[Opening PROVIDED PASSAGE section]
I am a big believer that we inherit mathematical structures because math made us. Evolution is guided by forces of nature—that’s how we evolve—and those forces, not surprisingly, leave an imprint in the structure of our minds. Of course they have to be mathematical. And in some larger, genetic sense of who our family was, who our parents were—our parents were the laws of physics. And in our minds, it’s encoded there. And we’re discovering the structure of our minds. So I can sit there with a piece of paper and discover algebra, and discover geometry, discover topology, discover different branches of mathematics, because it’s in my mind.
There are also communications within the animal kingdom, like birdcalls, that repeat. And the repetition corrects for errors. So, you know, if you didn’t get it the first time, you get it the next time ….
We want to be unique in language, but we also want to be repetitive enough that you recognize the words. I want to say those words to you over and over and over again, like with children—and then they acquire language. You need the repetition first to understand what the words mean, but then I want to be able to say something unique by assembling those words in a certain way.
That’s a basic theory of songwriting—choruses that repeat and teach themselves to the listener . . .
Right. LIGO has a real hard time detecting something that only bursts once. It has to repeat for it to be able to pull it out. In fact, one of the things we really hope from LIGO going forward is that it will hear something for long enough that it’ll be able to hear repetitions. That’s exactly what it’s going to want to look for. And those repetitions will allow it to identify something. You know, it’s like if somebody screams in the street, you’re like, “Did I just hear that?” And then if it’s over and over again, you’re like, “Oh! Something’s gone down!”
That’s what I’m talking about!
That’s what science is about—reproducibility, experimentation, the fact that somebody else can do it and get the same answer. I was talking to someone from Oxford who said, “Look, this is a real experiment: In your mind, imagine a circle, divide it by the diameter. You have just derived the formula for pi. That is an experiment. And anybody can do the same experiment in their minds and get exactly the same answer.”
[Closing PROVIDED PASSAGE section]
ASSIGNED TASK =>
Could you carry on the conversation about math, repetition and scientific reproducibility from where it stops? The lines after this point are separate material, unconnected to the conversation above.
[Opening INFORMATION GIVEN section]
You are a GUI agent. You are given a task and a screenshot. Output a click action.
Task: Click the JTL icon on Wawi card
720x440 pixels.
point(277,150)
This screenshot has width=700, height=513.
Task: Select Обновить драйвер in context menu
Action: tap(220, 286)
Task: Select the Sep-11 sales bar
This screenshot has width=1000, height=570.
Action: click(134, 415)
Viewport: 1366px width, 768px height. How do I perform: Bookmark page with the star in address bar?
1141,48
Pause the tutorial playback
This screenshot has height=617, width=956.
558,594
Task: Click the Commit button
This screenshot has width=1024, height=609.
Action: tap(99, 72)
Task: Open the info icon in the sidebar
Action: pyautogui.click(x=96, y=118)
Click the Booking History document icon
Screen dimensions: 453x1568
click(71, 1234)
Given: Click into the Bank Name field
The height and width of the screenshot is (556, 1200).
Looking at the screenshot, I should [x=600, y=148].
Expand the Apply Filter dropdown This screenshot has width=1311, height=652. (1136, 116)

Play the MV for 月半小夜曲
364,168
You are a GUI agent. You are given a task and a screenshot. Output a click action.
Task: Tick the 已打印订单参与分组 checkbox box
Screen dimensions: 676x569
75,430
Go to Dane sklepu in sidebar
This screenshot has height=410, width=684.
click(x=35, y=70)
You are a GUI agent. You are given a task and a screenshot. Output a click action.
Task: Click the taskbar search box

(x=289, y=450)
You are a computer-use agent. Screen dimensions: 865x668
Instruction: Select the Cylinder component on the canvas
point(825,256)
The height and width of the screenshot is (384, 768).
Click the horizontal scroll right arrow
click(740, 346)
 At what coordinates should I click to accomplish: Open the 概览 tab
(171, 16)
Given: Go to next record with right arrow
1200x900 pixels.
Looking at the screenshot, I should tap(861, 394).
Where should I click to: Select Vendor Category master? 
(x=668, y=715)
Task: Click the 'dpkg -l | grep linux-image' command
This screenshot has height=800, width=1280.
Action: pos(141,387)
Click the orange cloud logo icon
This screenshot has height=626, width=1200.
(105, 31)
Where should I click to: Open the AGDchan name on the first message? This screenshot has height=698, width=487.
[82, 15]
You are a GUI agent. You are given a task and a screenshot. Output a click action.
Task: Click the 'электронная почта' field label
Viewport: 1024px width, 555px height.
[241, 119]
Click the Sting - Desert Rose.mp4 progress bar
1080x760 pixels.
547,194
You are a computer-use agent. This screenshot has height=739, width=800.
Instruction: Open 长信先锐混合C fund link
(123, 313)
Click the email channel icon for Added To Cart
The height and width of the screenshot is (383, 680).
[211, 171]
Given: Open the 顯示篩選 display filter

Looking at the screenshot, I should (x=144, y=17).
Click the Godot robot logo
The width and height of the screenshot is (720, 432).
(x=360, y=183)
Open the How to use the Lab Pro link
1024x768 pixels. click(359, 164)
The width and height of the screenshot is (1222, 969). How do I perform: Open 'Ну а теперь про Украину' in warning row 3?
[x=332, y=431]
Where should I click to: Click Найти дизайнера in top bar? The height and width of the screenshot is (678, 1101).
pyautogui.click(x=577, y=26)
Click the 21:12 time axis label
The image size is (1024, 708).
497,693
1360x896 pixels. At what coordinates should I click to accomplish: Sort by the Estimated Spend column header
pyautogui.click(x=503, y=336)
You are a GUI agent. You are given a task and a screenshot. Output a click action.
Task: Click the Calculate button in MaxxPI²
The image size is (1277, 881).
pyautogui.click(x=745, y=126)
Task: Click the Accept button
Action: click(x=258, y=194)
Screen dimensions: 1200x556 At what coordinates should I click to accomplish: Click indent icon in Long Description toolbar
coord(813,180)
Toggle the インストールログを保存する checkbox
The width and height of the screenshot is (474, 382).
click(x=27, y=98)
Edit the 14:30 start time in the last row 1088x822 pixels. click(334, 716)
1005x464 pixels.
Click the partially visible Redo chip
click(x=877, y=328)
[Closing INFORMATION GIVEN section]
RESPONSE =>
I consider that to be as tangible as anything. It might not mean that I physically, externally, took out a tape measure, right? But that is as real to me as if I had, and in some sense it’s more real because my tape measure is imperfect, but in my mind, it’s perfect. How is that not real? That’s real.
So, repetition, whether from the same source or the same computation, makes something real.
I think a lot of people who are as inclined as I am toward abstraction struggle with “reality” because it’s less real. “What do you mean that chair was blue? I think it’s persimmon-colored.” “I think it’s lavender.” Like, there’s less reality in reality than there is in our minds. So it’s quite comforting to know that if you’re from Bangladesh, 200 years ago, and you did the same pi thought experiment, it’s 3.14159 etc. There’s a sense of connectedness that’s very profound. So I think if you think of repetition as an evolutionary trait, then it makes sense that we have it.
And the reproducibility of something like pi connects us to each other, and maybe to whoever’s out there.
Without any flaws, without any guru, without any error—just the pure terrain of the thoughts. There is no experiment in the history of humanity that will conjure pi. It will conjure an approximation to pi, but never pi itself. The only place pi exists is in my mind, and yours. And if we both do it correctly, we will be amazed that, no matter where we are in the universe, we will get the same digits. How is that not real?